Strong evidence also links obesity to a number of cancers. These include oesophageal adenocarcinoma; bowel cancer (the third leading cause of preventable death in Australia); cancer of the liver, gall bladder and bile ducts; pancreatic cancer; postmenopausal breast cancer; endometrial cancer; kidney cancer; and multiple myeloma (cancer in the plasma in the blood).
This is just the tip of the iceberg, as highly suggestive evidence exists for a further eight cancers.
There are many complex ways obesity is thought to cause or increase the risk of cancer.
Increased body fat is associated with increased inflammation in the body, increased release of oestrogens (in part from the fat cells themselves), and decreased insulin sensitivity associated with raised insulin production.
Insulin, “insulin-like growth factor-1” (IGF1) and leptin are all elevated in obese people, and can promote the growth of cancer cells.
Secretion of the hormone insulin is usually tightly controlled and a healthy part of our body’s sugar regulation processes. But it can be significantly elevated in people with obesity-related pre-diabetes or diabetes due to insulin resistance.
This state of elevated insulin levels in the blood can act as a growth signal for tumour cells, and increases the risk of cancers of the colon and endometrium (the lining of the uterus), and likely of the pancreas and kidney.
Insulin-like growth factors (IGFs) regulate cell growth, differentiation and death, and IGF-1 has been associated with prostate, breast and bowel cancers.
Sex steroid hormones including oestrogens, testosterone, and progesterone are crucial to healthy body development and sexual function, but are also likely to play a role in obesity and cancer. Increased levels of sex steroids are strongly associated with risk of developing endometrial and postmenopausal breast cancers, and may contribute to other cancers such as bowel cancer.
Fat tissue is the main site of oestrogen production in the body for men and postmenopausal women (while in premenopausal women the ovaries are the major producer). Obesity can predispose premenopausal women to polycystic ovarian syndrome, which causes elevated testosterone and therefore could contribute to cancer risk.
Obesity also causes inflammation in the body, meaning the body’s immune system is consistently more active than is normal in healthy weight people.
Evidence for a role of sex hormones and chronic inflammation in affecting the relationship between obesity and cancer is strong, and the evidence for a role of insulin and IGF is moderate. There are a range of other mechanisms still under investigation.

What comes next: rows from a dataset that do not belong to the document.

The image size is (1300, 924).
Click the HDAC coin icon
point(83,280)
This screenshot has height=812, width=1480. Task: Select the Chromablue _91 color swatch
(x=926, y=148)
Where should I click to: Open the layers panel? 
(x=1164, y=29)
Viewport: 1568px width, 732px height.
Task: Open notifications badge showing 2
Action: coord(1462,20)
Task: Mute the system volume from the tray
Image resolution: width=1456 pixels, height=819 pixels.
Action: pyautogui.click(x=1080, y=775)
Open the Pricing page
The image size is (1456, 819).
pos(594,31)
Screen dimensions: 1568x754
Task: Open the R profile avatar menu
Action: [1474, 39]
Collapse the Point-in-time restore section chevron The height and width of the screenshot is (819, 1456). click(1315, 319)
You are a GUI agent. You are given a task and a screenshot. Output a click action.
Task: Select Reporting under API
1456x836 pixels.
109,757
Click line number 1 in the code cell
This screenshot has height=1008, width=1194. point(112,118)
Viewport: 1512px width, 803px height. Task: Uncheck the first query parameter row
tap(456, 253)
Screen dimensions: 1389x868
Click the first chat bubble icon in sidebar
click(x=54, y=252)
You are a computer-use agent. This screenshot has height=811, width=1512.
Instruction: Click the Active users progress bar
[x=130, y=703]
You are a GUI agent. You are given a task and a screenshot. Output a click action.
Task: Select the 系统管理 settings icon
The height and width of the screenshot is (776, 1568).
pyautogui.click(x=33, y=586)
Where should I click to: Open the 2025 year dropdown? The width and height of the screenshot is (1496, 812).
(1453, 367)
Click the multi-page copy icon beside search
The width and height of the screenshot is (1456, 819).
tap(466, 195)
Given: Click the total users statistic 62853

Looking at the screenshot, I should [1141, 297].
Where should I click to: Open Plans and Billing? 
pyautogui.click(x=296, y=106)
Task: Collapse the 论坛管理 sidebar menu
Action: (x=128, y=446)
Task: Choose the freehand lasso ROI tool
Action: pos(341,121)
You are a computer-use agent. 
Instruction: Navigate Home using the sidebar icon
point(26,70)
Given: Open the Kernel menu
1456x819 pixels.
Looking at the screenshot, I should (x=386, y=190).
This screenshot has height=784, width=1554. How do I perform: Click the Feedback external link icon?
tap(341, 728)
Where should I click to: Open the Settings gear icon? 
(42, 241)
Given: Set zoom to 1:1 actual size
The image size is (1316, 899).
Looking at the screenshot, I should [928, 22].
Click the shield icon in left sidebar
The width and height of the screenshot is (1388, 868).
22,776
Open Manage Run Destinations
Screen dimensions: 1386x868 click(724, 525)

Focusing on just two types of cancer, breast cancer in women and prostate cancer in men, some evidence suggests that obesity can delay the identification of cancer through screening - but does not reduce the importance or accuracy of screening tools or programs.
For breast cancer, the most common form of cancer in women in Australia, the good news is that screening accuracy is similar across weight status. The Swiss national health survey found the accuracy of mammography is maintained in obese women - with similar ability of the tests to detect cancers, but reduced ability to ensure the positive result definitely means cancer. This meant obese women had a 20% higher false positive rate than normal weight individuals, but does not suggest any cancers were missed.
The troubling news though is, studies suggest obese women with breast cancer detected through mammogram tend to present to their doctors later, and when the cancer is more serious, than their healthy weight counterparts. The exact reasons for this are not clear but may include possible difficulties in breast self-examination and delayed health-seeking. Such findings reinforce the crucial importance of strategies to encourage appropriate cancer screening and timely medical follow-up among overweight and obese women.
For prostate cancer, the most common form of cancer in Australia, large studies suggest a link between obesity and decreased risk of low-grade or early prostate cancer, but increased risk of advanced disease.
The reasons for this are again thought to be numerous, but one potential reason may be linked to greater difficulty in diagnosing prostate cancer in overweight men. While this is thought to possibly delay diagnosis and treatment, it is unlikely entirely to explain the links between obesity and prostate cancer risk.
Obesity can impact cancer treatments and their success. Obese patients have a significantly higher risk of heart attack following surgery, as well as risk of wound infection, nerve injury, and urinary infection. Obesity alone increases the risk of poorer health outcomes following surgery, and morbid obesity increases the risk of death.
The question is not whether obesity can cause cancer; it is how we can better prevent or mitigate this important risk factor. Reassuringly, there is suggestive evidence that weight loss may reduce or reverse many of the above processes and their associated risks.
While obesity is just one of the drivers of the cancer burden in Australia, it is one that is preventable and in doing so, would bring other enormous health benefits.